Jarabacoa is like Tahoe. Beautiful mountain town with pine trees and near-alpine meadows. No lake, though. Like Mary said, we did the rafting thing. Maybe I expected a bit of white water excitement since we're in the middle of nowhere and our lives are worth nothing here. But it was more like beer floating. 87 adventurous foreigners with neon bracelets that proclaim "One more free mai-tai!" bused in for the day from their comfortable lounge chair on the sands of Puerto Plata resorts accompanied our float down the river. No offense to the parents who may be reading, but once the gray-heads show up to a rafting trip, you know it's going to be Rafting Miss Daisy at best.
OK, I'm being negative. We did get wet and I was able to set my paddle down and take pictures while we went through the "white water" sections. So it was fun. We did meet a couple guys from Minnesota who talk like my Dad and a model from Milan who's here to get a boob job. If only we had video of the gestures Mary and this girl made while trying to get the point across. That 30 seconds was quite a bit more invigorating than the whole raft trip.
Next day of hiking was more our style. We hopped a moto (can't call it a ''motorcycle" in good counscience if it's just 100cc) out a few miles to the waterfall trailhead. We stopped twice and twice I burned my calf on the muffler. The injuries are moving higher...
We walked up to Salto Jimenoa which is claimed to be the waterfall background for the helicopter landing scene in Jurassic Park. Neato. Couldn't find a dinosaur in my swim, though.

Oh - Looks like Mary found a home for us in Martinique, so it's time for dinner. That was the deal.

4 comments:

Anonymous said...

Saline or silicone for the gal from Milan?

steve said...

technical details don't matter when it comes to art. size does. C

steve said...

technical details don't matter when it comes to art. size does. C

mary said...

most of the fun from the rafting trip was splashing the other 12 rafts. it was a water fight all the way down.
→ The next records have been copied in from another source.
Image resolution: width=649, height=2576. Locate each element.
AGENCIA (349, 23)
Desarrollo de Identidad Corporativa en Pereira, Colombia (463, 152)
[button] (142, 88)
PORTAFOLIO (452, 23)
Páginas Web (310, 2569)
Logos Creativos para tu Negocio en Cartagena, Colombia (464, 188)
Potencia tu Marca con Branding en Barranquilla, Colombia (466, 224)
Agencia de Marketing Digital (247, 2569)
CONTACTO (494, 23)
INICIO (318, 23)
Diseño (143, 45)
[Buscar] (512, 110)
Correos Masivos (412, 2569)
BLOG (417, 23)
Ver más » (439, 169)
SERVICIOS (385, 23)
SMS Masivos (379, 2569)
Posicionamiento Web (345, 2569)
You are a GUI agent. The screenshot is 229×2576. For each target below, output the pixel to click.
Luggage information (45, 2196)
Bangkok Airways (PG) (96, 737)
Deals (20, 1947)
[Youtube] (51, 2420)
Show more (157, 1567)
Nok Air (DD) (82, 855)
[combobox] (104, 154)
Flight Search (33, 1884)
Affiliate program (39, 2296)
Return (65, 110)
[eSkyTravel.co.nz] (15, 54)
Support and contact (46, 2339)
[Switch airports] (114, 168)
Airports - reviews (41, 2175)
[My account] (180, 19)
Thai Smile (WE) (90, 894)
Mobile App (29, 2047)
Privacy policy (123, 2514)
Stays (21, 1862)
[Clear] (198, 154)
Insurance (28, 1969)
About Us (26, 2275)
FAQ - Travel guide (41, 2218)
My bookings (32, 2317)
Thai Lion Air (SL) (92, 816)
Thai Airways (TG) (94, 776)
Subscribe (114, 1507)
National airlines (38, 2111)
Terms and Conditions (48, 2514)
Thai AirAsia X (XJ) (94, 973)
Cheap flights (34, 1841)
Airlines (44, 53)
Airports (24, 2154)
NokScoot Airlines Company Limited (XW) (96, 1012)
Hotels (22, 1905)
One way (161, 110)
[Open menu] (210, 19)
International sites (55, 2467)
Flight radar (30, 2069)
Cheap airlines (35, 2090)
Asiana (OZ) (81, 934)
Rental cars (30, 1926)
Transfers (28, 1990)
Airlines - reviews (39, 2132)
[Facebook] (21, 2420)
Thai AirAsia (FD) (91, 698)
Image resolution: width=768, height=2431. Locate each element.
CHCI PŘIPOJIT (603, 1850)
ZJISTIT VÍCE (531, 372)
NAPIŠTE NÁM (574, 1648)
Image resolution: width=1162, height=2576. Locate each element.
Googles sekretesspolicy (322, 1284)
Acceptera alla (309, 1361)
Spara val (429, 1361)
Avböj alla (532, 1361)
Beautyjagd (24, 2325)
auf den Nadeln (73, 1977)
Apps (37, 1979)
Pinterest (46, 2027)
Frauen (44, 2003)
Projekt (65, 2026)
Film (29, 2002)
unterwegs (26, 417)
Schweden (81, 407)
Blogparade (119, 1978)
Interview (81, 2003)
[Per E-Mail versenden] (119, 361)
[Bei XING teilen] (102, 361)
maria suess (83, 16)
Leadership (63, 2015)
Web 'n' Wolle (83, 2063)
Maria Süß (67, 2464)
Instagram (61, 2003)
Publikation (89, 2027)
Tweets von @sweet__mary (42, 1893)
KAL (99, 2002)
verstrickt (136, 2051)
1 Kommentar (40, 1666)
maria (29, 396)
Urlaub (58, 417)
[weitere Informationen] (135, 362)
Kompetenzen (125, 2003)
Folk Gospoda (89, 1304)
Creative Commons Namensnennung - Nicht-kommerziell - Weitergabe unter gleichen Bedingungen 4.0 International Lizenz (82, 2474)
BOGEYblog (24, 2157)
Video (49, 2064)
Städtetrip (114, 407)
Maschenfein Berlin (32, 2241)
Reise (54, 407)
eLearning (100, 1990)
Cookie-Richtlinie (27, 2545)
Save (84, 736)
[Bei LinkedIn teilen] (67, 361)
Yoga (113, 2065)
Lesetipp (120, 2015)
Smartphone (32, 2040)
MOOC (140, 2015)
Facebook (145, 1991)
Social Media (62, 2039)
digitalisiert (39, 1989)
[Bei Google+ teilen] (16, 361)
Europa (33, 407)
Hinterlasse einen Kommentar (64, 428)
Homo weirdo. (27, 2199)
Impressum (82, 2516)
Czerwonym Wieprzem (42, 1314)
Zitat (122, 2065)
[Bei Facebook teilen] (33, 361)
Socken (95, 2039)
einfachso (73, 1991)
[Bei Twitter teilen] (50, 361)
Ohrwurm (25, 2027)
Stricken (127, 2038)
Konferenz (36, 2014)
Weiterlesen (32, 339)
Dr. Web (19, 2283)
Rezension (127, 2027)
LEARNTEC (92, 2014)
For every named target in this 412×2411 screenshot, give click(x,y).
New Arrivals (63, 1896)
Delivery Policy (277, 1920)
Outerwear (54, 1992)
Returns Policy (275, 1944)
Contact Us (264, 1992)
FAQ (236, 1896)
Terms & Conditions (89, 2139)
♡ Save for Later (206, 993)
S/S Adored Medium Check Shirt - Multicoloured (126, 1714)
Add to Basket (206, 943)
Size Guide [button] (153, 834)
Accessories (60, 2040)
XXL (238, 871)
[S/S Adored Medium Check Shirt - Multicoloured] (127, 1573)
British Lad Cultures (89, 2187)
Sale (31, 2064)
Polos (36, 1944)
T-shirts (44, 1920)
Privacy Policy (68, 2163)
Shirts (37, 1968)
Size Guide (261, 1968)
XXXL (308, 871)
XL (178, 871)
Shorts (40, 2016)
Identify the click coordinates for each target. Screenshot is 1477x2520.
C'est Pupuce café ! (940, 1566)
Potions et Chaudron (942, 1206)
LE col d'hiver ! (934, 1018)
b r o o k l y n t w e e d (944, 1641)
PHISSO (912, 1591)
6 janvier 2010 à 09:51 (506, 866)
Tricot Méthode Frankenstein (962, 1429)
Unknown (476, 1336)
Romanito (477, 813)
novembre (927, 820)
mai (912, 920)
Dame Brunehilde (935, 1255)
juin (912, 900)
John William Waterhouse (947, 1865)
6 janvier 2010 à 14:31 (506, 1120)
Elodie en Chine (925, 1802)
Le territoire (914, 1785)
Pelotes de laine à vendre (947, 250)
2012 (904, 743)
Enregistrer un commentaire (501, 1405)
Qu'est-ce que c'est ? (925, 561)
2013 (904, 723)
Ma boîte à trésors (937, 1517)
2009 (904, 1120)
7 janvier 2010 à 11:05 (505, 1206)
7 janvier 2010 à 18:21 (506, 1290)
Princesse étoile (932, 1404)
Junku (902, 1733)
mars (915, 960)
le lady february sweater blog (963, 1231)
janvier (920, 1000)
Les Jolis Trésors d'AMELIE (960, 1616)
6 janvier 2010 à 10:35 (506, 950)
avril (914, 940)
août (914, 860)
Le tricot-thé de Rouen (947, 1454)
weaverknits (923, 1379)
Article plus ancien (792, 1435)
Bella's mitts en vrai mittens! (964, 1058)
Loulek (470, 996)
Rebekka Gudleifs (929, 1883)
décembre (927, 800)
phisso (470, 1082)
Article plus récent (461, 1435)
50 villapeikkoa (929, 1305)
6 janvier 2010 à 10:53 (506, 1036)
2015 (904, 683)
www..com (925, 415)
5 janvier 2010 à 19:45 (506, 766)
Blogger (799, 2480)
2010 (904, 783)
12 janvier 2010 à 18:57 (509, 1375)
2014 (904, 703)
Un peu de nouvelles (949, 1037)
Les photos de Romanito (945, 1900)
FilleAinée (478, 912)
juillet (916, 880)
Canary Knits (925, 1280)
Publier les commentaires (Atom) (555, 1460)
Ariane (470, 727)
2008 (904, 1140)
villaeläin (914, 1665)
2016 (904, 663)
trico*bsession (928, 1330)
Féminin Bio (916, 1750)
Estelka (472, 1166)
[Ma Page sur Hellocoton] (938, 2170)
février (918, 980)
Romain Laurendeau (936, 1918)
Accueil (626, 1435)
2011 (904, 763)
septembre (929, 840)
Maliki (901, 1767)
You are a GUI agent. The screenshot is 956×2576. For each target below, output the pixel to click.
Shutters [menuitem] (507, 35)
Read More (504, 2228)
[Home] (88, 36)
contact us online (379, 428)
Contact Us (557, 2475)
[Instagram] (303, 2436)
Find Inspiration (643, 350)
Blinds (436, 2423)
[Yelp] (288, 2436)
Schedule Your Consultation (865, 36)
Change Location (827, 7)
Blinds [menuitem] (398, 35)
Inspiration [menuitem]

the girl from milan was great. she was energetic, spunky, and only knew 5 words of english. her amazonian yells when we conquered other rafts was inspiring. and as she was braless under a white tank top on a 4hr splashfest, the guys didn't mind her unabashed friendliness.

one detail of jarabacoa that was worthy to note was that cannibus grew like weeds in the wild, along the river bank, with the strawberry and banana plants...every where it seemed, free for the taking.